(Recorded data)
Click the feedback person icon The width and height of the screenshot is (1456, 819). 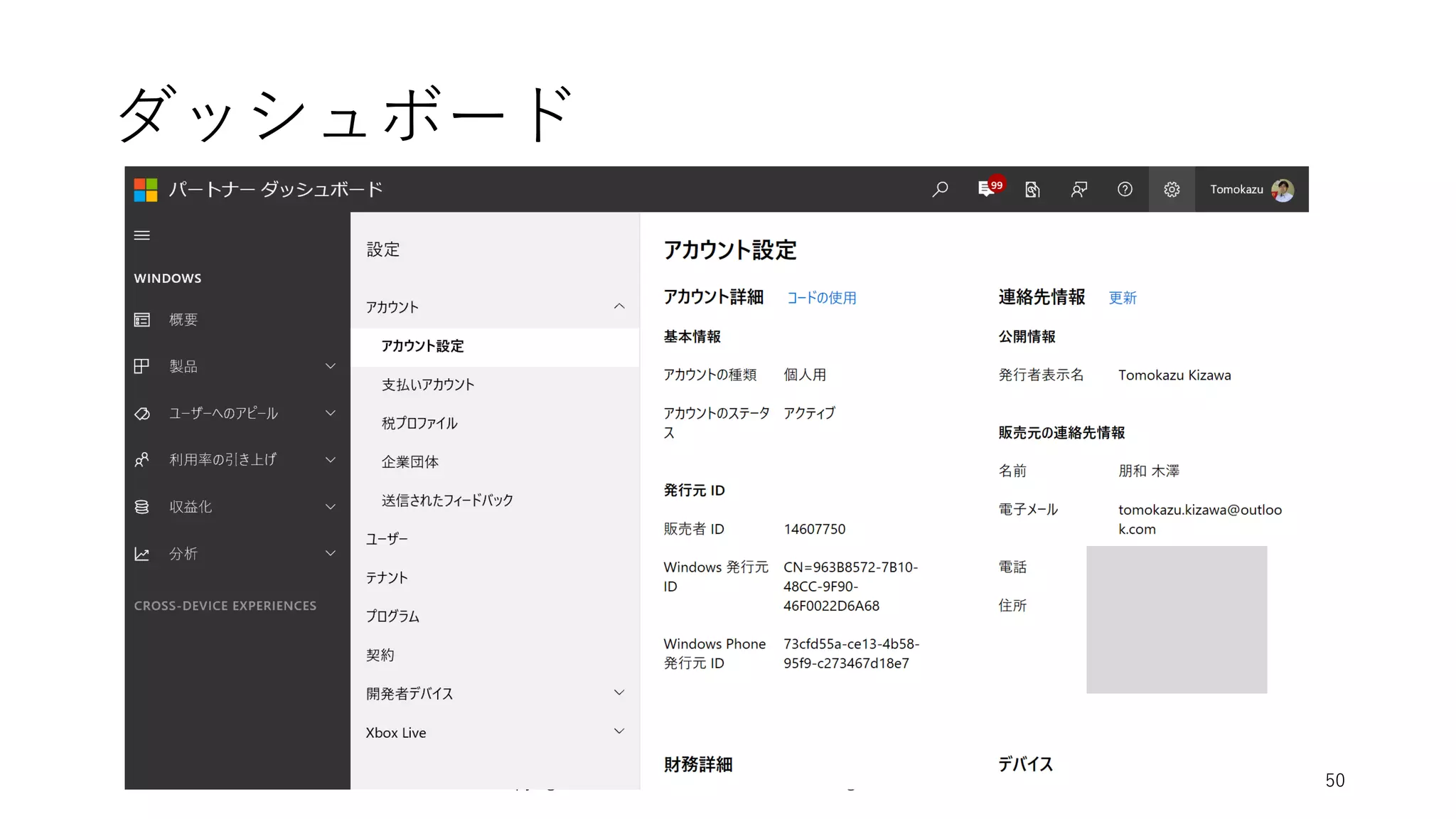[1078, 189]
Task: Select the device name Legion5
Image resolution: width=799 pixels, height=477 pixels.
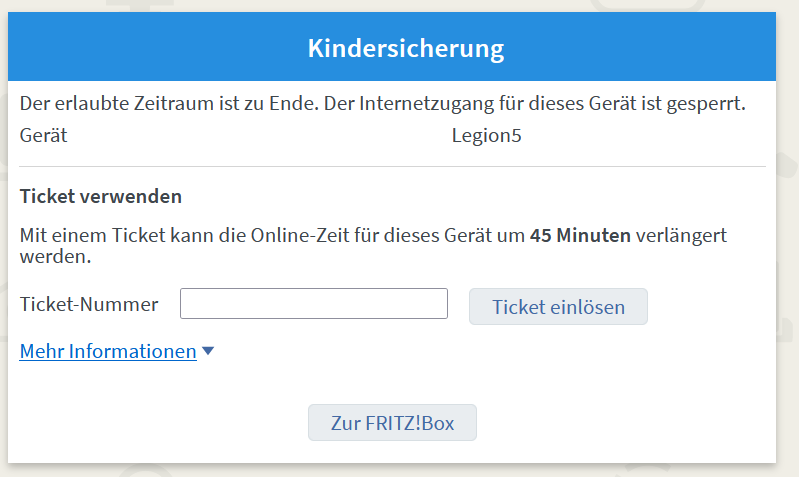Action: (487, 135)
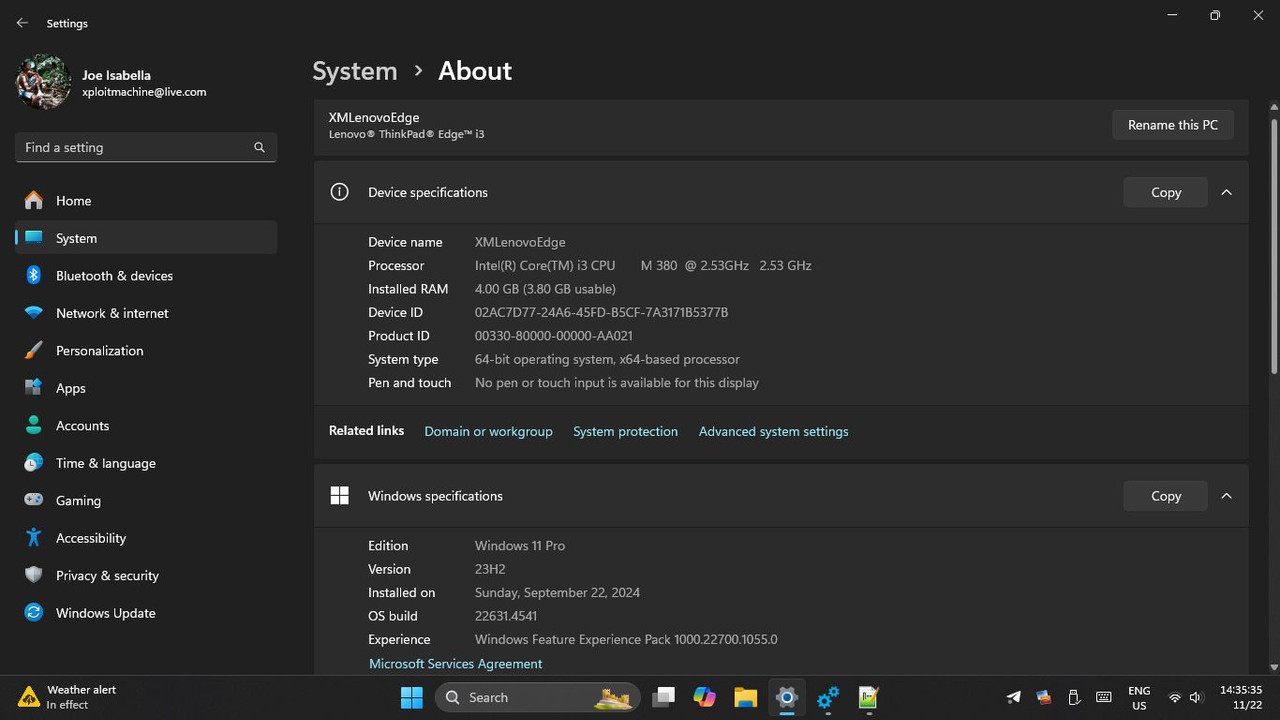Viewport: 1280px width, 720px height.
Task: Click the Rename this PC button
Action: click(x=1172, y=124)
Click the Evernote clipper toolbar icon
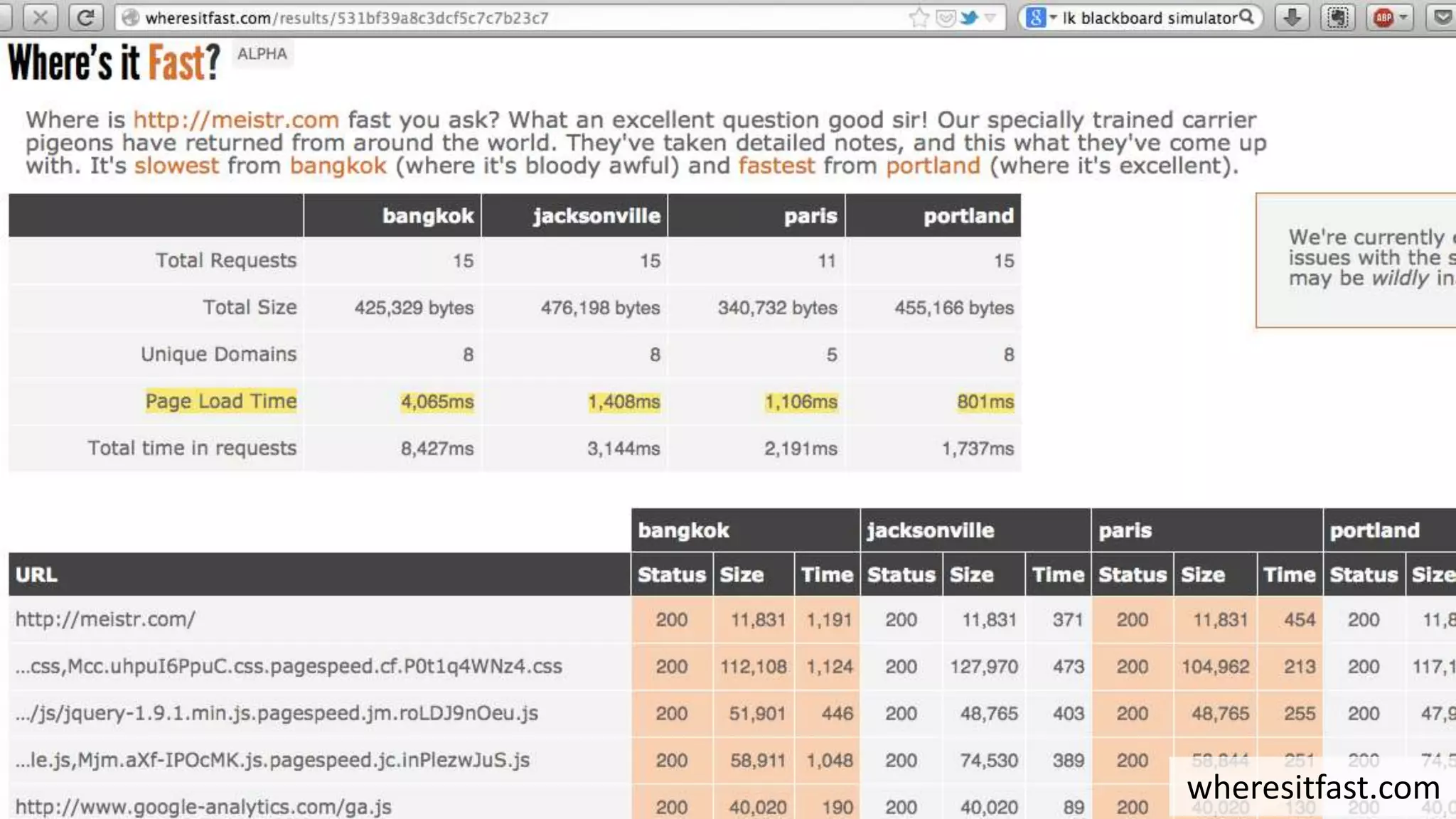Screen dimensions: 1456x819 pos(1337,18)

# PROBLEM DETAILS
Retype the rows from the line with "Task: Select the device name Legion5" to the line with "Action: click(x=1172, y=124)", keeping both of those lines, and leave the pictures out of your answer.

# CORRECT ANSWER
Task: Select the device name Legion5
Image resolution: width=799 pixels, height=477 pixels.
Action: (487, 135)
Viewport: 1280px width, 720px height.
Task: Click the Rename this PC button
Action: click(x=1172, y=124)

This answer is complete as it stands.